*** Supplied information Section Begins ***

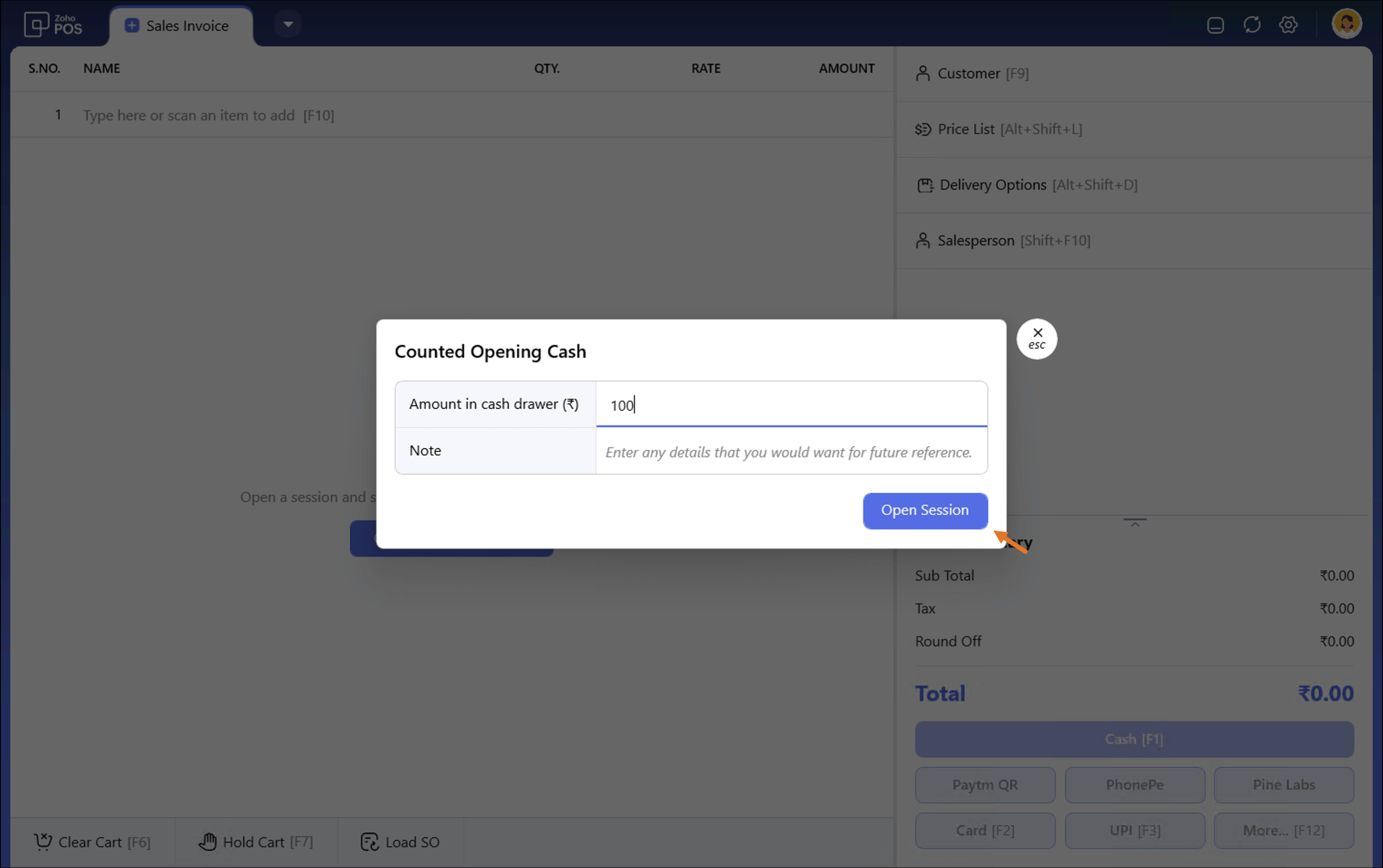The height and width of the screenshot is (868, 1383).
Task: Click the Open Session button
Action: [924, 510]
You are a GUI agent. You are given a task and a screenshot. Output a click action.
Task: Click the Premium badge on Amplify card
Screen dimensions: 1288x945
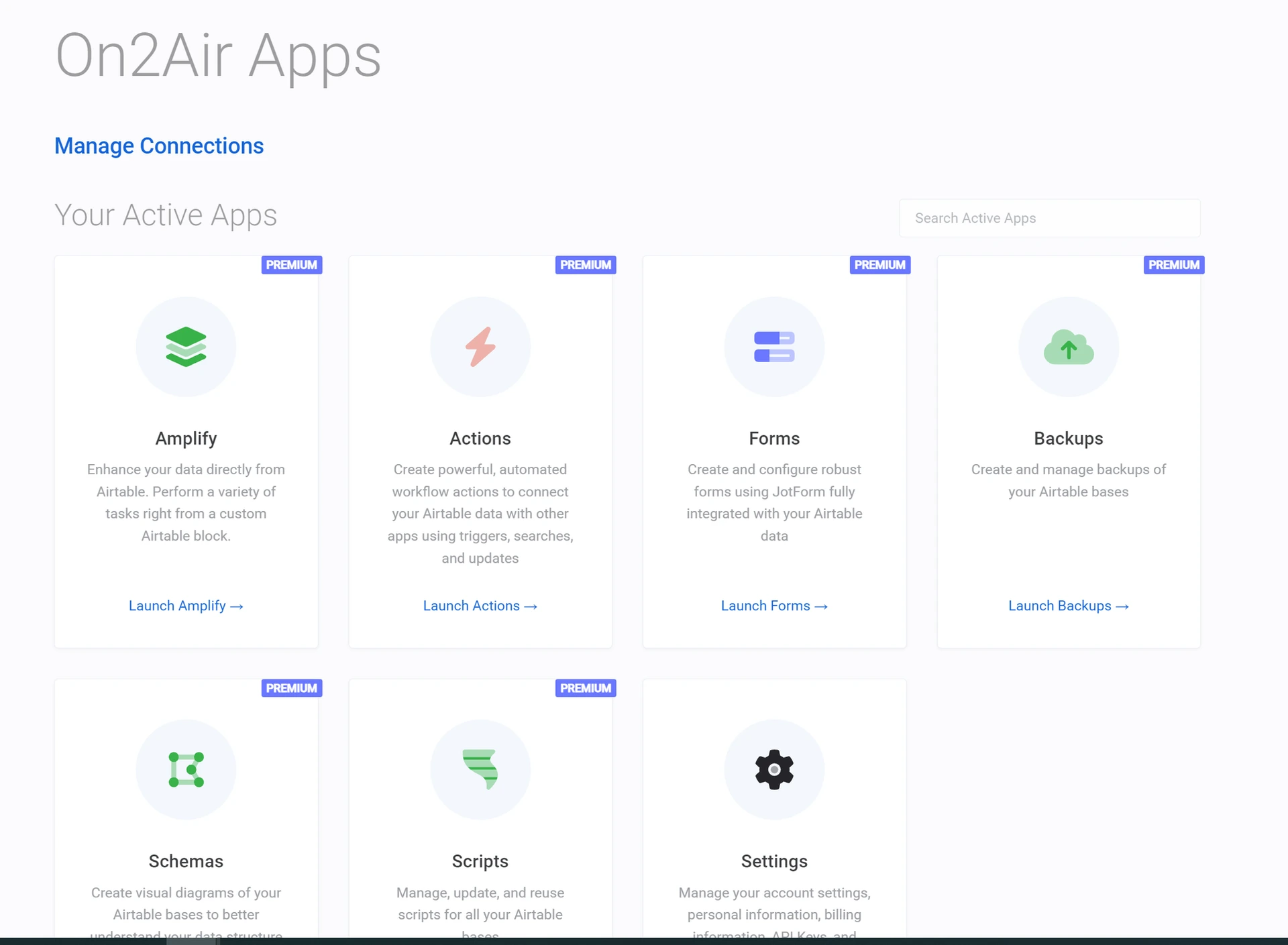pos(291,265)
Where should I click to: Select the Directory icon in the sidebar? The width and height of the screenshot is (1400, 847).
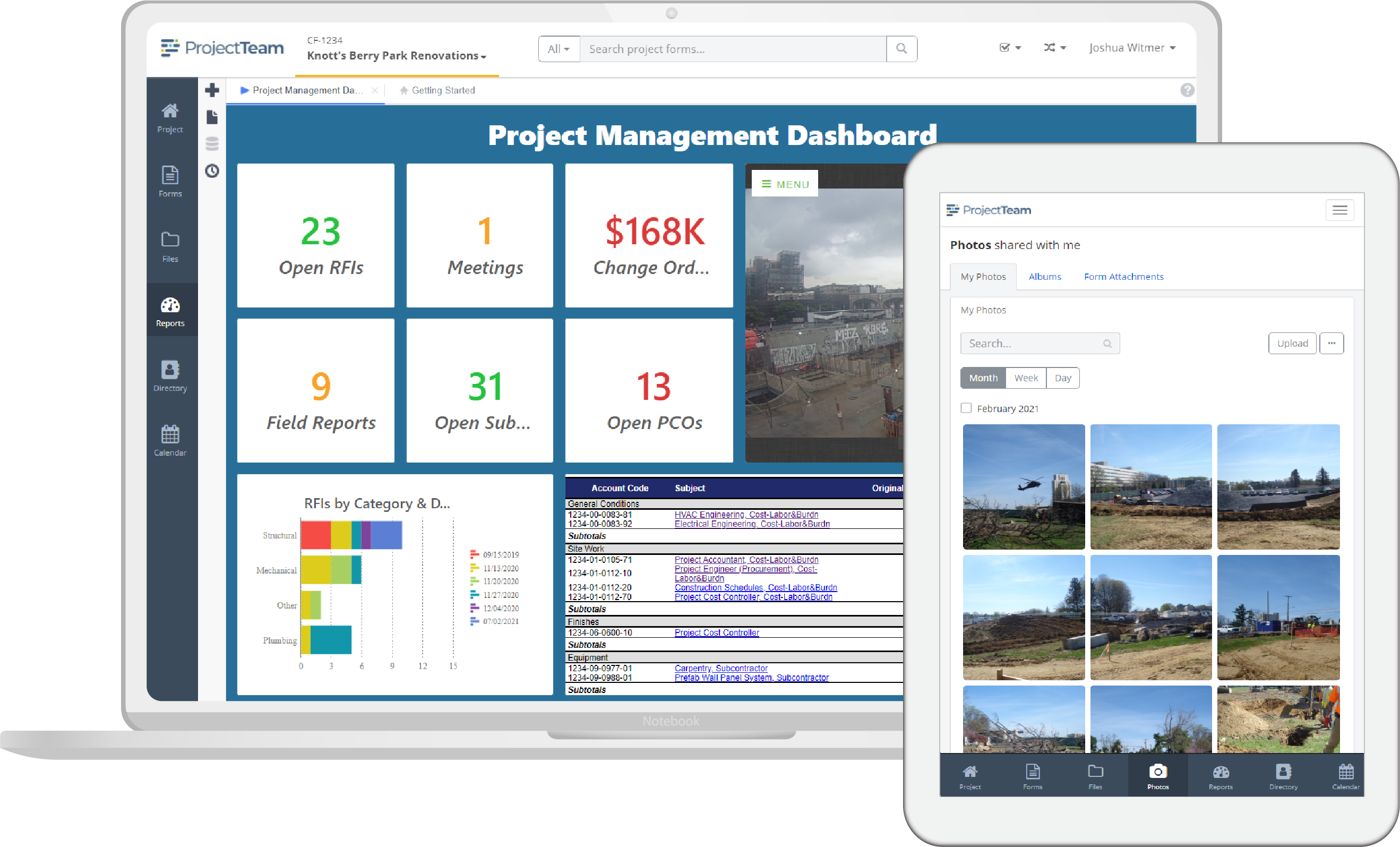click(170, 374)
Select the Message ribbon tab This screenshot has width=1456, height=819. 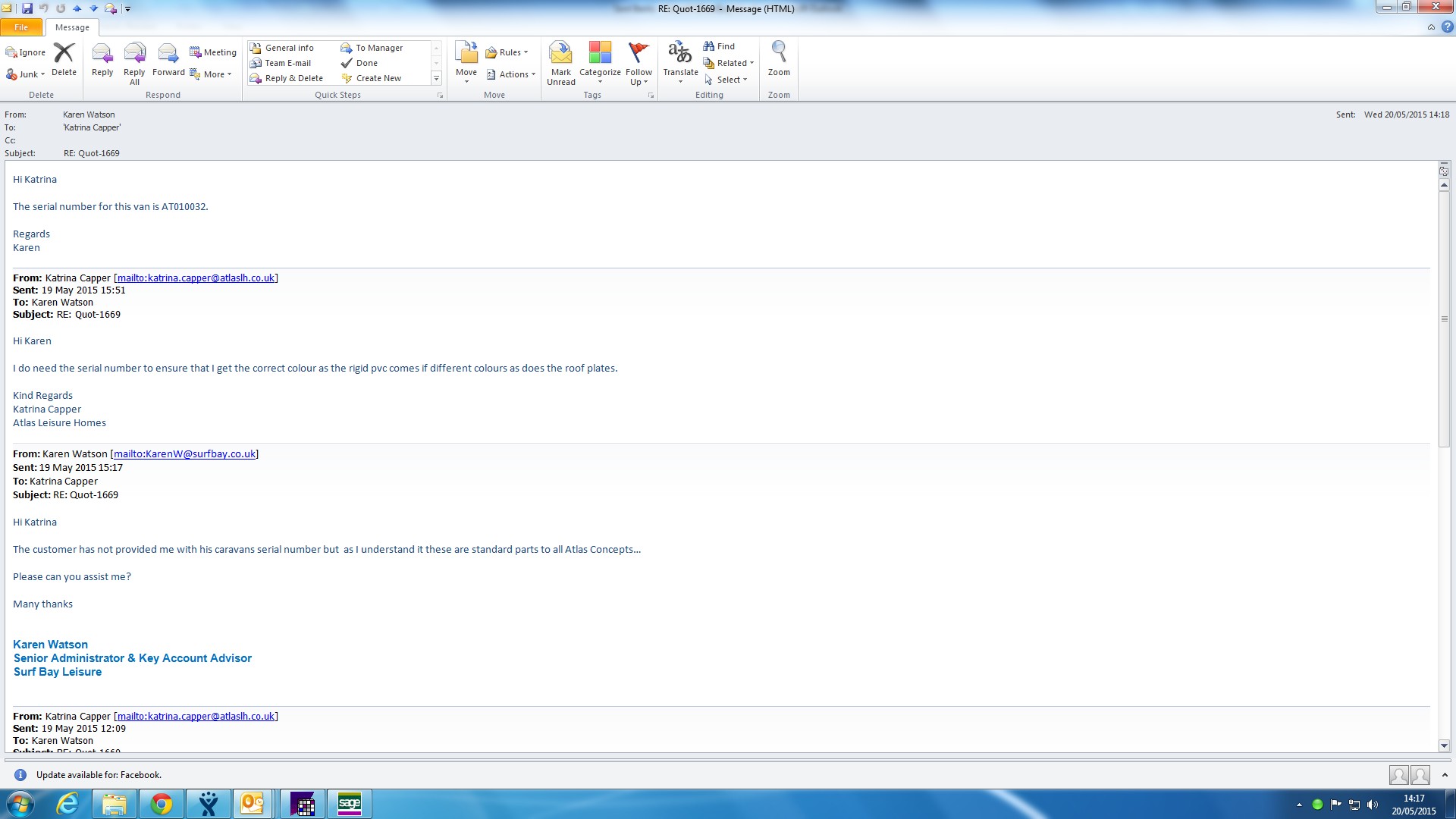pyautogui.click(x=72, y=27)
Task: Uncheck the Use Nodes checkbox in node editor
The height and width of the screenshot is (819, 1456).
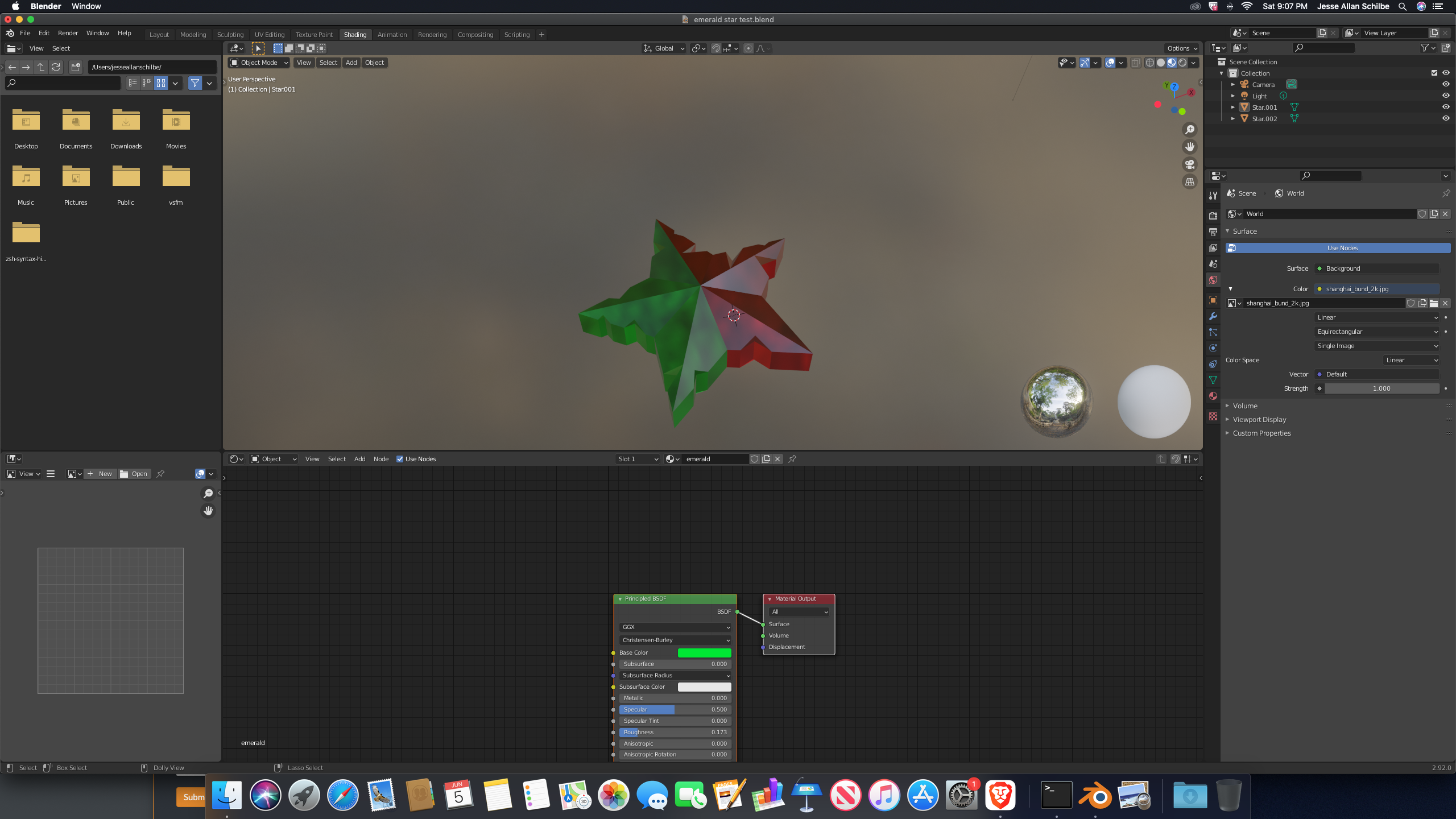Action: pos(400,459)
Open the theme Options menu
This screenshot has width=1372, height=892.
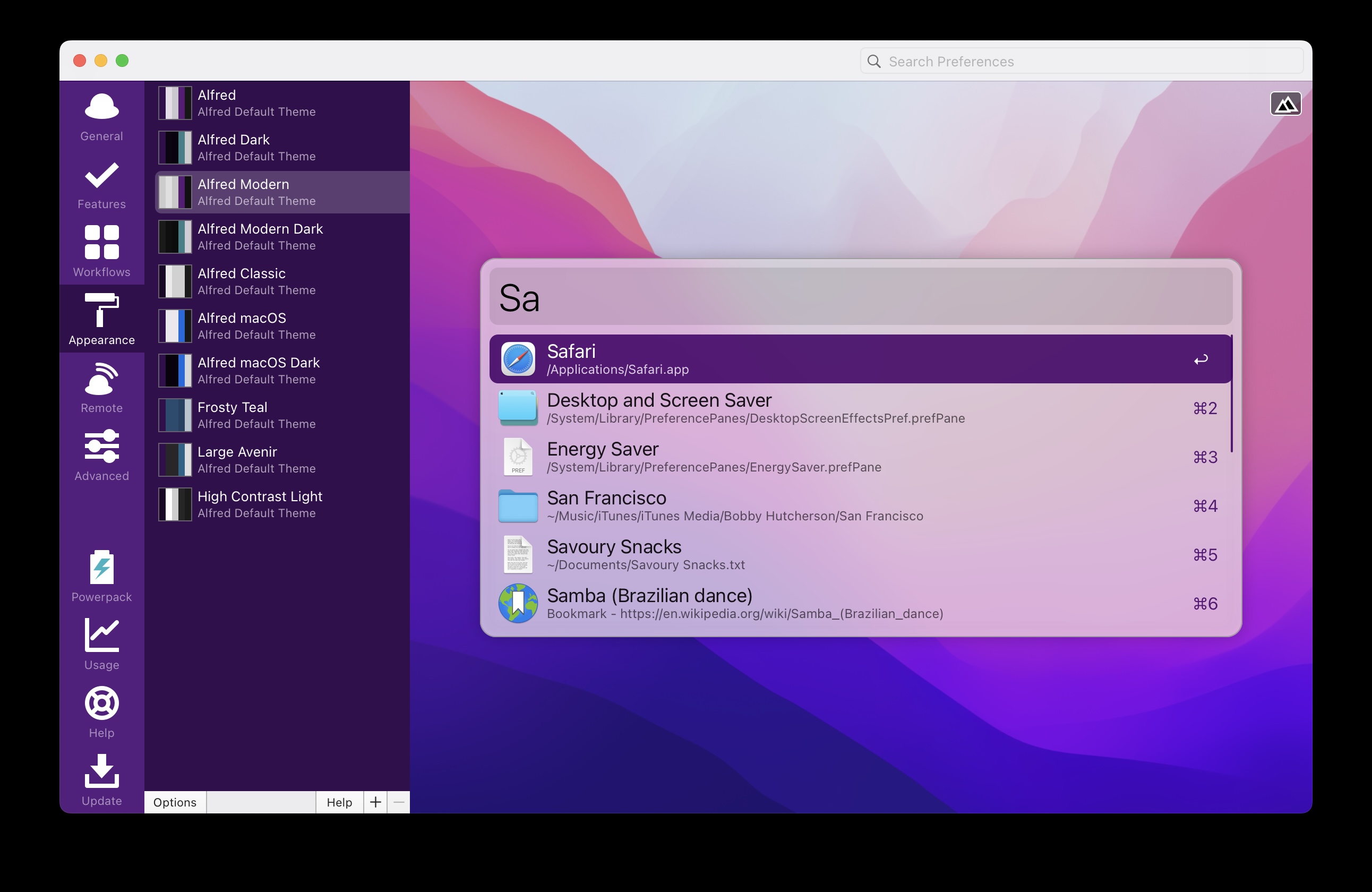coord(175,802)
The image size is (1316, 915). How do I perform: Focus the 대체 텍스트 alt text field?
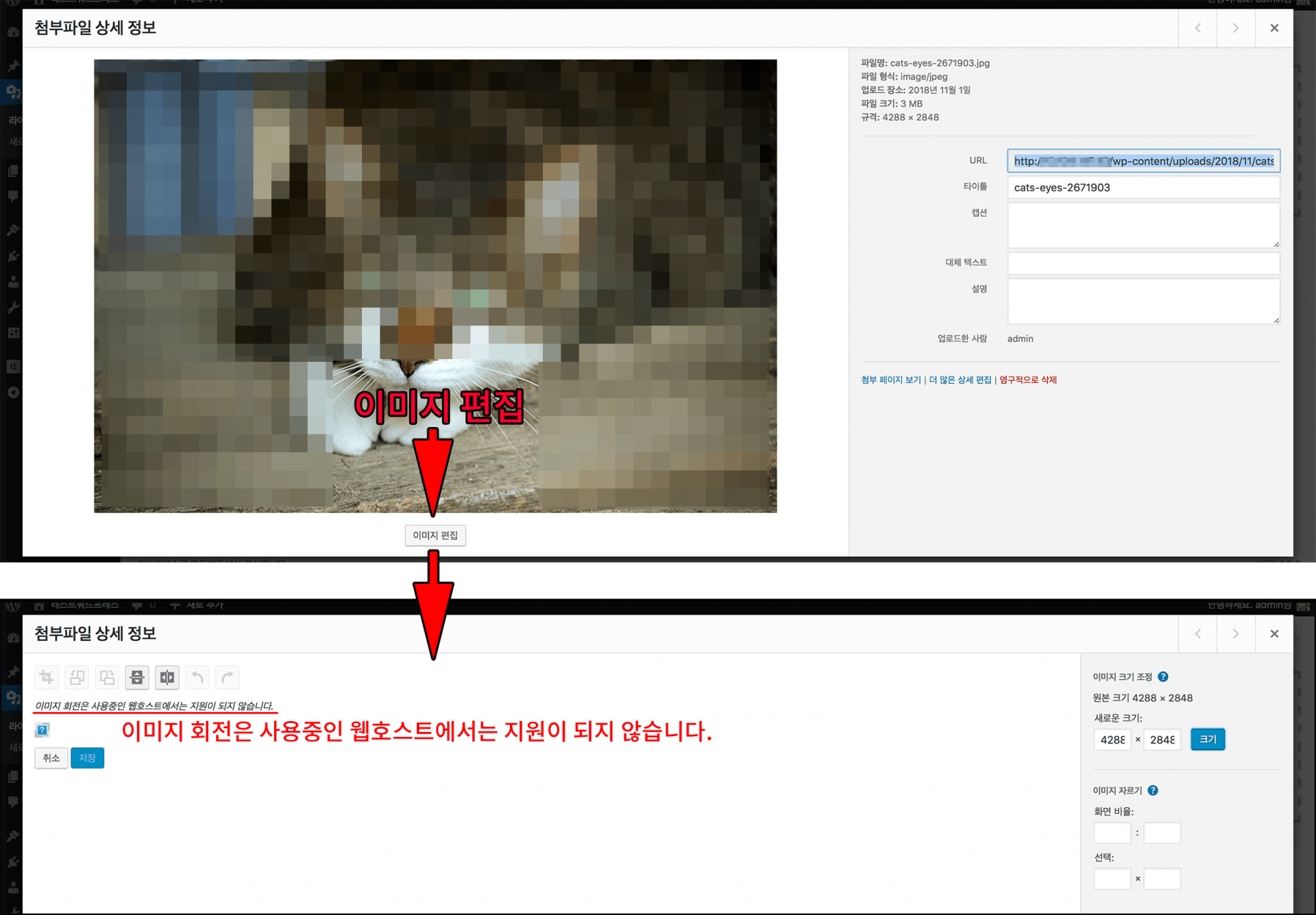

*** Supplied information Section Ends ***

Only the lines from the one containing "Open the theme Options menu" through the last line of the entries above, both included, belong in the answer, written out exactly; pictures do not.

# Exercise response
Open the theme Options menu
This screenshot has width=1372, height=892.
coord(175,802)
The image size is (1316, 915). How do I perform: Focus the 대체 텍스트 alt text field?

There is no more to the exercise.